Cumhuriyet ve Atatürk coşkusu sinemayı sardı
Yeni dalga sineması için Godard neyse İran sineması için de Daryuş Mercui oydu. Ülkesinin sinema tarihine yön verdi, İran filmlerinin öncüsü oldu. 83 yaşındaki yönetmen Mercui ve oyuncu eşi Vahideh Mohammadifar evlerinde bıçaklanacak öldürüldü. Sinema dünyası bu ani ölümün yasını tutuyor.
Sinema dünyası beklenmedik bir ölümün yasını tutuyor. İran sinemasının öncü yönetmenlerinden, yeni dalga İran sinemasının kurucularından Daryuş Mercui ve oyuncu eşi Vahideh Mohammadifar evlerine giren bir saldırgan tarafından bıçaklanarak öldürüldü.
İran devlet ajansı IRNA’ya konuşan yargı yetkilisi Hüseyin Fazeli, çiftin Tahran’ın 30 kilometre batısındaki Kajarj’da bulunan evlerinde öldürüldüğünü ve cansız bedenlerini kızları Mona Mercui’nin bulduğunu açıkladı. Çiftin boyunlarında bıçak yaralarının tespit edildiği de açıklamadaki çarpıcı detaylar arasında. Raporda ayrıca Mohammadifar’ın son haftalarda sosyal medyadan ölüm tehditi aldığı ve bu konuda şikayette bulunduğu bilgisi de yer alıyor.
Yeni dalga sineması için Jean-Luc Godard neyse 83 yaşındaki Mercuide İran sineması için aynı öneme sahipti. Yönetmen 1970’lerin başında İran’ın esas olarak gerçekçiliğe odaklanan yeni dalga filminin kurucularındandı.

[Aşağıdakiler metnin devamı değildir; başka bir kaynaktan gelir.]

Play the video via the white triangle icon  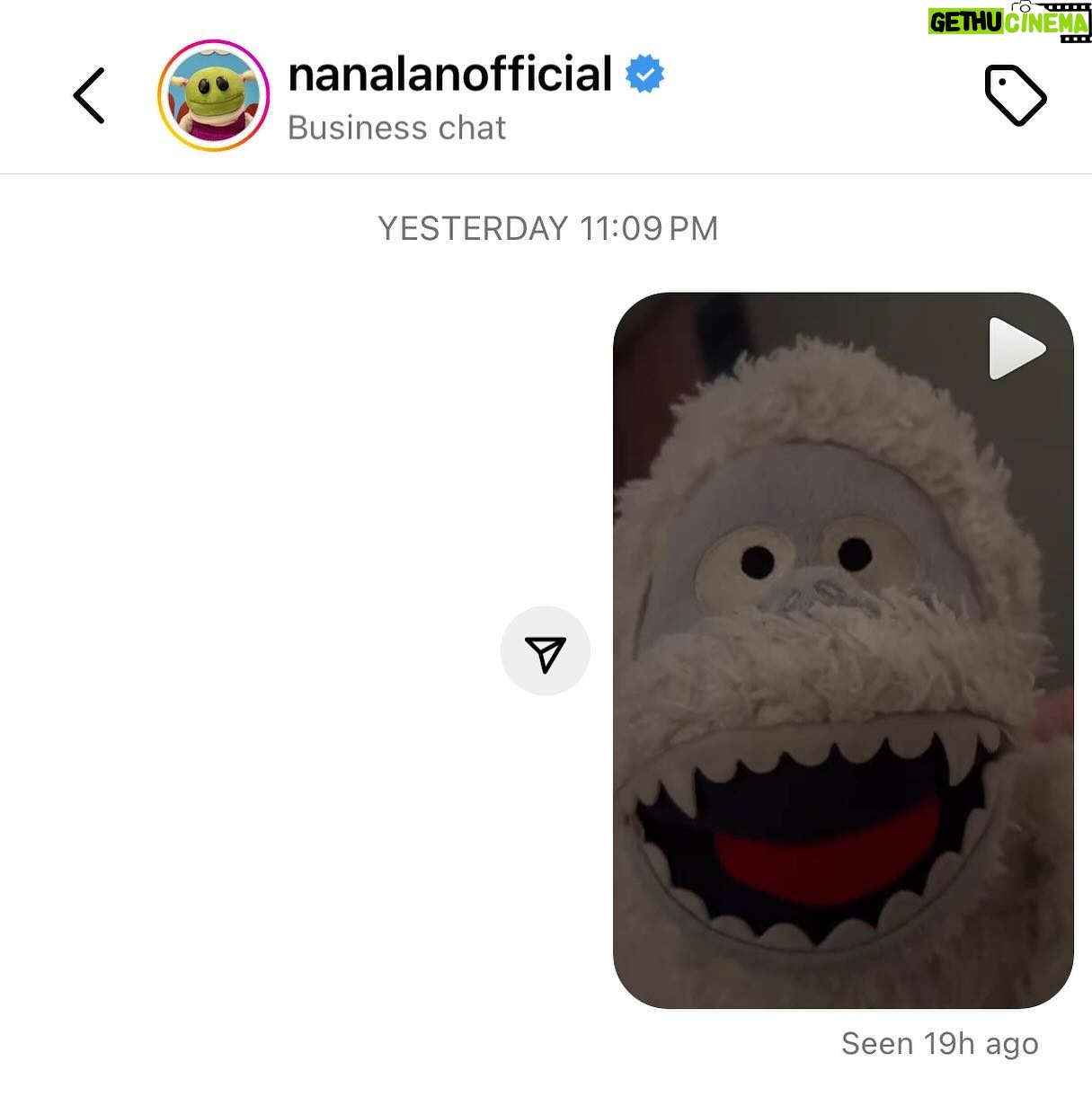point(1017,349)
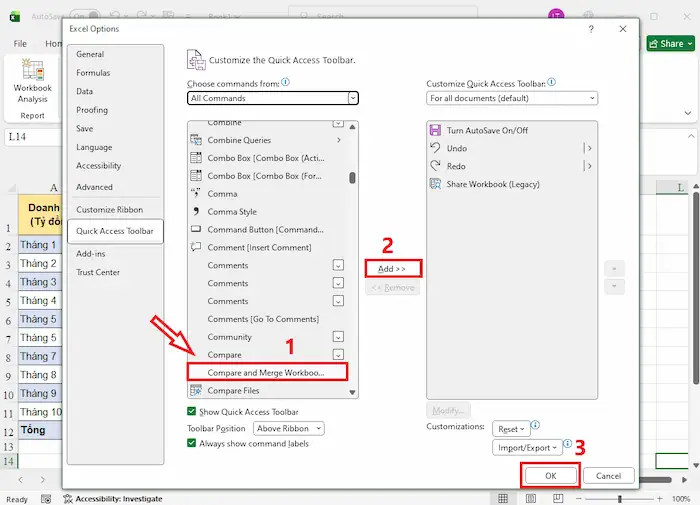The height and width of the screenshot is (505, 700).
Task: Open Help with the question mark icon
Action: click(x=591, y=29)
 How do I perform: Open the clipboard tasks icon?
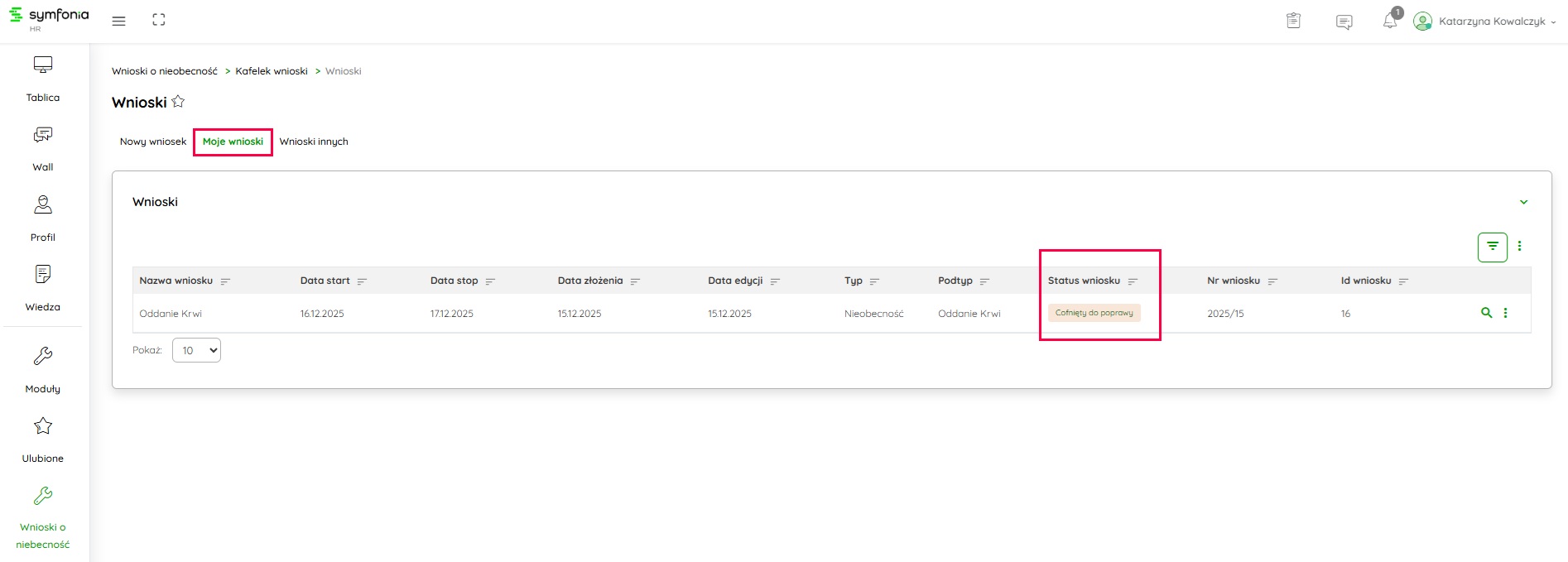[x=1293, y=22]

1939’da Tahran’da dünyaya gelen Mercui, öğrencilik yıllarından itibaren resim, müzik ve felsefeye meraklıydı. Çok okuduğunu ancak bu okumaların hiçbir zaman yetmediğini, İtalyan yönetmen Vittoria de Sica’nın 1948 yapımı ‘Bisiklet Hırsızları’ filmini izledikten sonra sinemacı olmaya karar verdiğini anlatmıştı.
‘Beyel’in Matemlileri’ kitabından uyarlanan Mercui’nin yönettiği 1969 yapımı ‘İnek/Gaav’ filmi, sinema tarihine modern İran sinemasını başlatan yapım olarak geçti. Çekildiği dönemde İran’da yasaklanan film, Cannes, Berlin, Moskova, Los Angeles ve Londra film festivallerinde büyük bir ilgi gördü, Venedik Film Festivali’nde Prestijli Eleştirmenler Ödülü’nü kazandı.
‘İnek’in başarısı hem Mehrcuyi’nin hem de İran sinemasının kaderini değiştirdi. Yönetmen filminin başarısının ardından bu çizgide filmler yaparak ülke sinemasına yön verdi. Kariyerine ‘Safdil Bey’, ‘Postacı’, ‘Mina Çemberi’, ‘Kiracılar’ ve ‘Harun’ gibi filmler sığdıran Mercui, 1998’de Chicago Uluslararası Film Festivali’nden Gümüş Hugo ve 1993 San Sebastián Uluslararası Film Festivali’nde Altın Deniz Kabuğu da dahil olmak üzere birçok ödül aldı.